__EXERCISE PASSAGE__:

+++

The new Middle-earth map shows the upcoming terrain of the Lord of the Rings series on Amazon.


The new Middle-earth map shows the upcoming terrain of the Lord of the Rings series on Amazon.


A sprawling, insanely pricey fantasy TV series based on a fictional universe that was introduced in a series of incredibly popular and famously long and complex books? And books, at that, by an author with a double-R middle initial? No, it's not George R.R. Martin's Game of Thrones. Instead, it's a prequel to J.R.R. Tolkien's Lord of the Rings saga, soon to become an Amazon Prime original series.

Don't expect a retread of familiar territory. Amazon isn't going to remake the LOTR series that was last seen as several acclaimed Peter Jackson-directed movies. Though this series, like the film saga, will be set in Tolkien's Middle-earth, the company says the original storylines will come from a time period preceding The Fellowship of the Ring.

And the series cost a lot of silver coin, or whatever the monetary unit is in pre-LOTR Middle-earth. Back in 2017 when news of the show broke, Deadline reported that Amazon reportedly paid close to $250 million for the rights, making it the most expensive TV series ever. That doesn't, of course, include the money it'll cost to hire the actors and crew and actually make the sure-to-be-pricey show. The Hollywood Reporter speculates that the whole shebang could cost more than $1 billion.

The latest news

From Isla Nublar to Middle-earth?
On July 3, Amazon announced that J.A. Bayona, who directed 2018's Jurassic World: Fallen Kingdom, is directing the first two episodes of the Lord of the Rings show.

"I can't wait to take audiences around the world to Middle-earth and have them discover the wonders of the Second Age, with a never-before-seen story," Bayona said in a statement.

Home sweet New Zealand
The New Zealand Herald reported on July 2 that New Zealand will still be the primary filming location for the series. According to the paper, the country nearly lost out to Scotland, but government officials were able to reassure Amazon of the country's safety after the frightening March 15 shootings at a mosque in Christchurch. The UK's seemingly never-ending Brexit situation also hurt Scotland's chances, the paper reports.

+++

__DATASET SECTION__:

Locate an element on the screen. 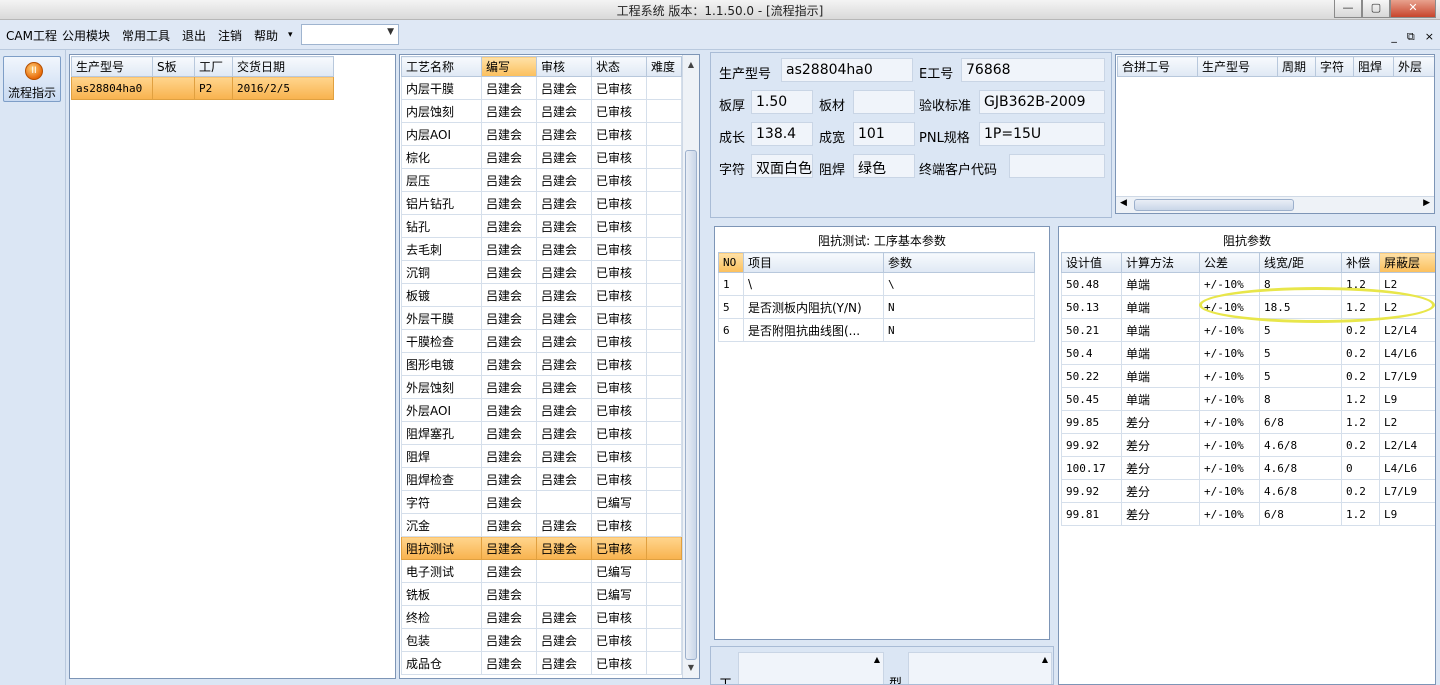  table-row: 包装 吕建会 吕建会 已审核 is located at coordinates (542, 640).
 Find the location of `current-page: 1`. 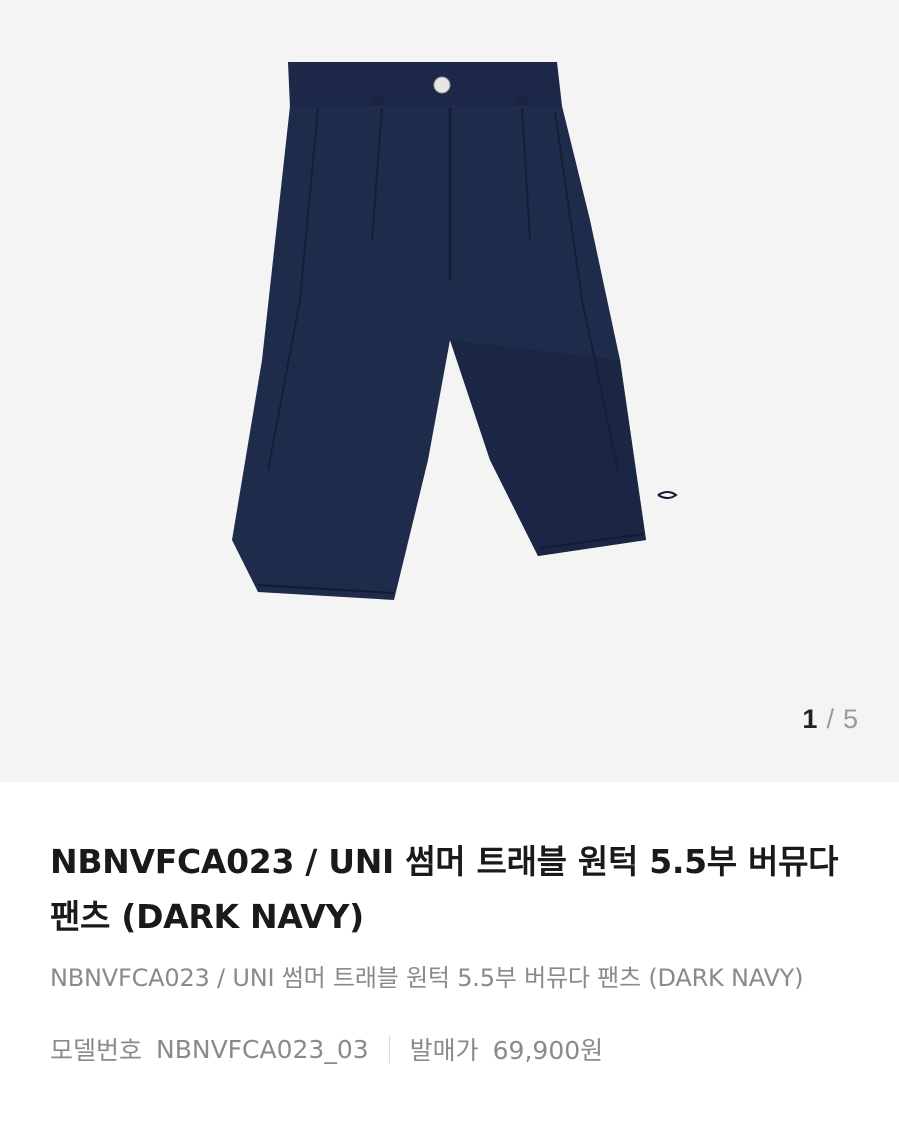

current-page: 1 is located at coordinates (810, 719).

+++

__TASKS AND EXERCISES__:
a – Using the article on Amazon's Lord of the Rings series, explain in one to three sentences how New Zealand kept its place as the primary filming location over Scotland.
b – In the article on Amazon's Lord of the Rings series, who is directing the first two episodes?
c – Mark each statement yes or no for whether it agrees with the article on Amazon's Lord of the Rings series, quoting the words that decide it.
(i) Amazon paid close to $250 million for the rights.
(ii) The series will remake the Peter Jackson films.
(iii) The director of the first two episodes also directed Jurassic World: Fallen Kingdom.

__PER-TASK ANSWERS__:
a – Government officials reassured Amazon that New Zealand was safe after the March 15 shootings at a mosque in Christchurch. The UK's ongoing Brexit situation also hurt Scotland's chances.

b – J.A. Bayona.

c –
(i) Yes: "Amazon reportedly paid close to $250 million for the rights"
(ii) No: "Amazon isn't going to remake the LOTR series that was last seen as several acclaimed Peter Jackson-directed movies"
(iii) Yes: "J.A. Bayona, who directed 2018's Jurassic World: Fallen Kingdom, is directing the first two episodes"